▸ **Problem to solve**:
Begin at the line that has "Screen dimensions: 1549x712", stop after the line that has "Viewport: 787px width, 602px height.", and print exactly those lines from the records below, without any pictures.

● ● ● ●

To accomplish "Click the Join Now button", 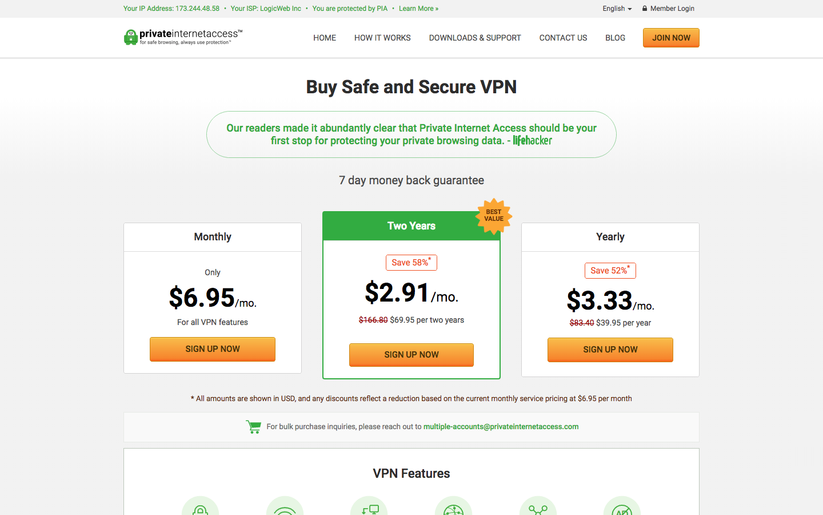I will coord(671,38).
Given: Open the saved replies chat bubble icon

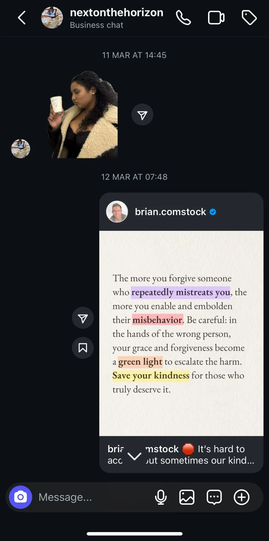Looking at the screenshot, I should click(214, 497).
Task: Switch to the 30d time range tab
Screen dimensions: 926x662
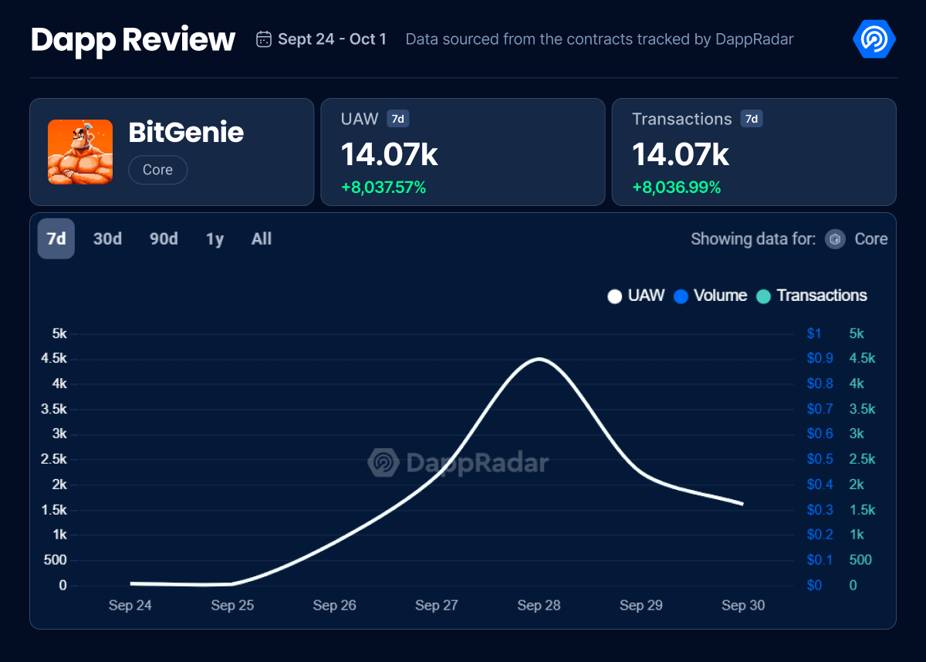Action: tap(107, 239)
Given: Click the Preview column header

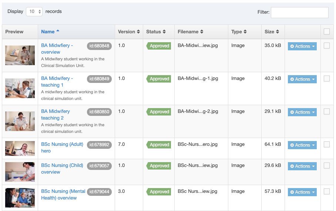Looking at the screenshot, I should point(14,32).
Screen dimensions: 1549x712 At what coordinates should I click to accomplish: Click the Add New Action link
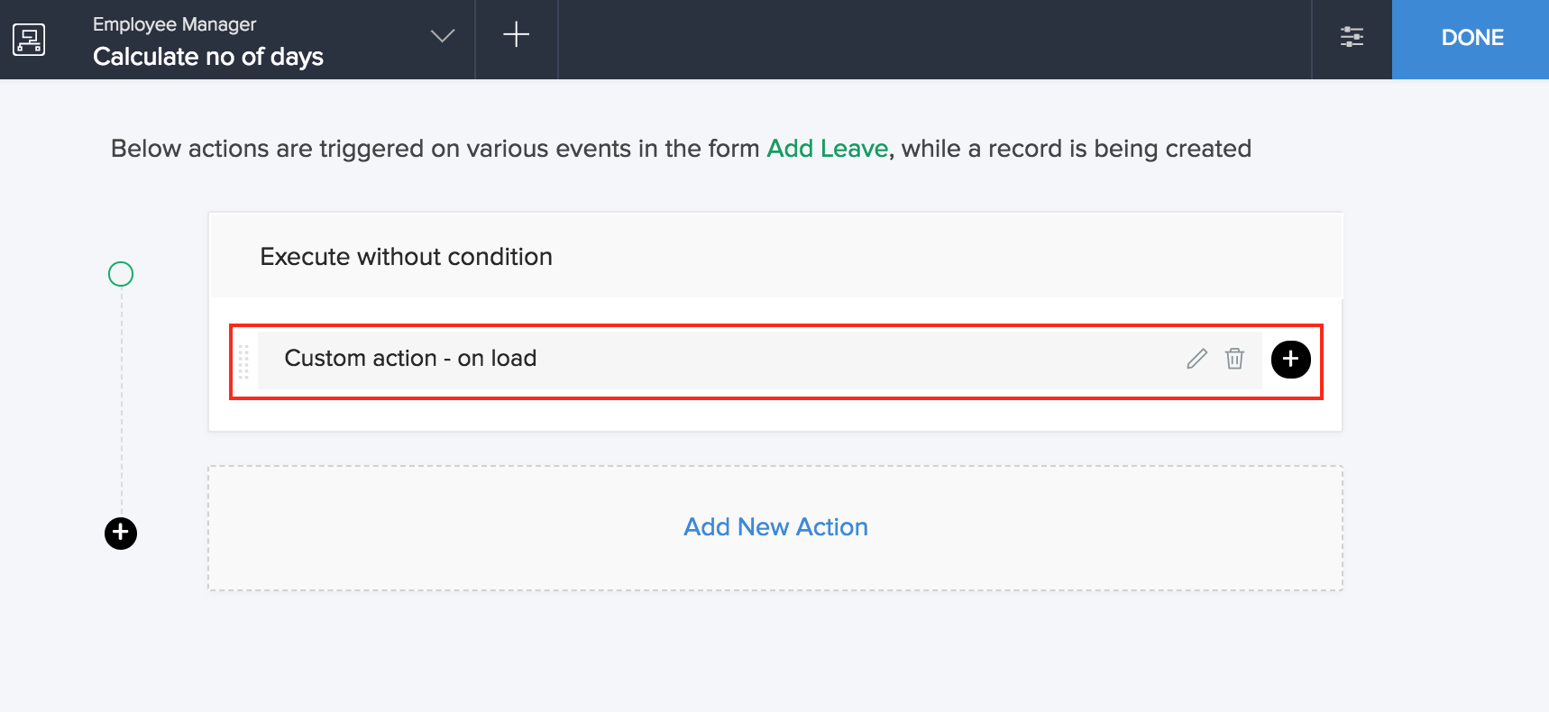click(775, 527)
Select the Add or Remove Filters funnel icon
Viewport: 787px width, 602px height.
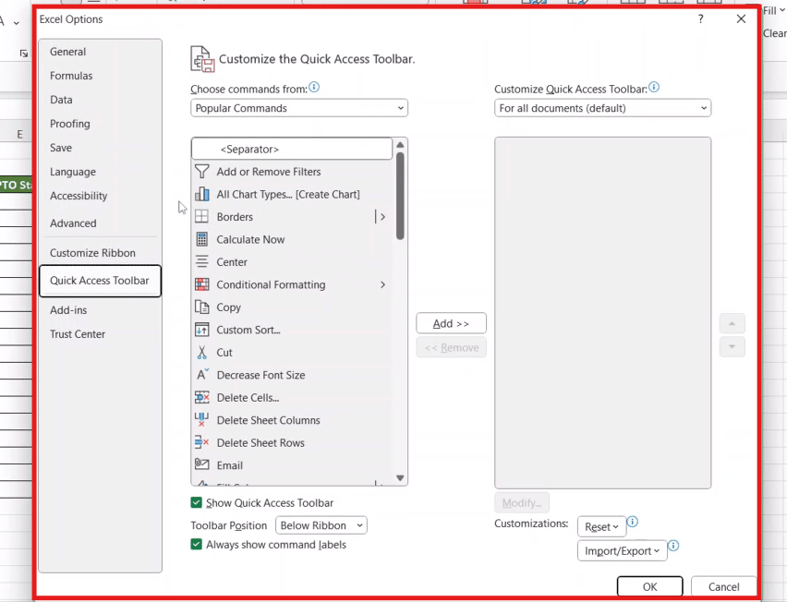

● ● ● ●

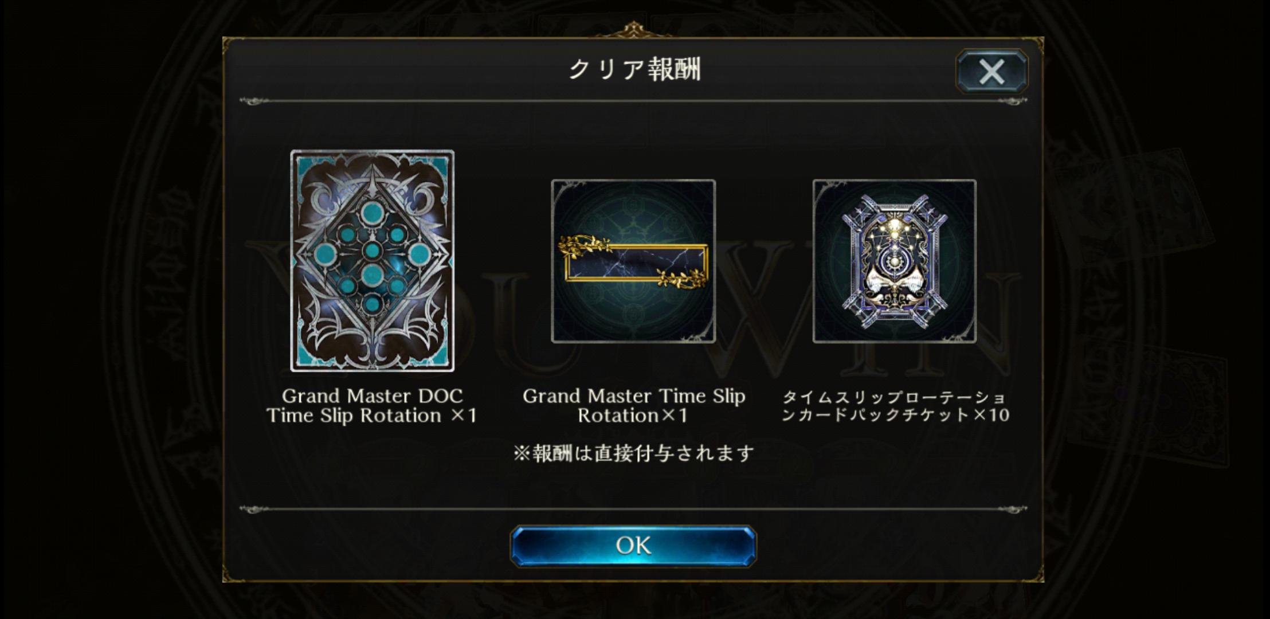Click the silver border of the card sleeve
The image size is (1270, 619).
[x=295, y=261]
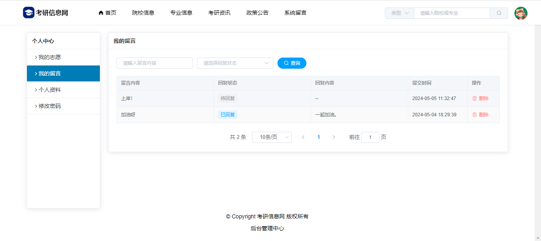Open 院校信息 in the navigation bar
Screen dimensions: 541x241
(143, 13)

● ● ● ●

▸ **Solution**:
Screen dimensions: 1549x712 At what coordinates should I click to accomplish: Click the Add New Action link
click(775, 527)
Select the Add or Remove Filters funnel icon
Viewport: 787px width, 602px height.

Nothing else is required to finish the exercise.